[[ Records for the exercise, beginning ]]
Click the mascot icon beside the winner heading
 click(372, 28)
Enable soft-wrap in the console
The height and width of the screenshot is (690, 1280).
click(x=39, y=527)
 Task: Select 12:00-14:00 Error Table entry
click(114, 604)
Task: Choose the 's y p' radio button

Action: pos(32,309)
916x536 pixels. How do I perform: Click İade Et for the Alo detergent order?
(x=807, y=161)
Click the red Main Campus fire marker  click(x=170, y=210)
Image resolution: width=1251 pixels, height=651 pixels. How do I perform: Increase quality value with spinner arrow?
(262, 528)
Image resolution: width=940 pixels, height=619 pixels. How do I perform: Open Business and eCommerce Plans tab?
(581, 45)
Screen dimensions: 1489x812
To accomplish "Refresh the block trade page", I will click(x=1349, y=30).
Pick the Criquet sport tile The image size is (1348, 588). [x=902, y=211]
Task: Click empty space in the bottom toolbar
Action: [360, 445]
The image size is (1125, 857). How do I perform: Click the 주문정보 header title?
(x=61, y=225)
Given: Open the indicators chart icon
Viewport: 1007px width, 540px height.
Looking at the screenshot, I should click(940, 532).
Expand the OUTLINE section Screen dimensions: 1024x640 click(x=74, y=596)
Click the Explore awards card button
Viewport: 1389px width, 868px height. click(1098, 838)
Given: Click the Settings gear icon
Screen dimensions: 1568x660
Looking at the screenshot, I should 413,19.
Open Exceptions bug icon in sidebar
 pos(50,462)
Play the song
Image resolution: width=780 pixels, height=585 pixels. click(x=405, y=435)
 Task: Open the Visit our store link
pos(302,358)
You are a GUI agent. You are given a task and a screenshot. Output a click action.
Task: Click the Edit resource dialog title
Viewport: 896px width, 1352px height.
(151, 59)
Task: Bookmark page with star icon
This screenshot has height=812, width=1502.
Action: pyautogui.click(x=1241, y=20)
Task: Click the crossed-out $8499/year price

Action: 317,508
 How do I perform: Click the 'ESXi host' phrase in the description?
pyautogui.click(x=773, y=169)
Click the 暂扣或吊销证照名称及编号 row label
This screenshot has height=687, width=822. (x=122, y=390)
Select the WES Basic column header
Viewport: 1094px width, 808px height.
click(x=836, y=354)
[[ Records for the exercise, end ]]
**What you should do:** Among the entries above, the lines between the ones containing "Task: Choose the 's y p' radio button" and "Click the red", inclusive, are to be transcribed exactly. No other line is to be given.

**Output for this exercise:**
Task: Choose the 's y p' radio button

Action: pos(32,309)
916x536 pixels. How do I perform: Click İade Et for the Alo detergent order?
(x=807, y=161)
Click the red Main Campus fire marker  click(x=170, y=210)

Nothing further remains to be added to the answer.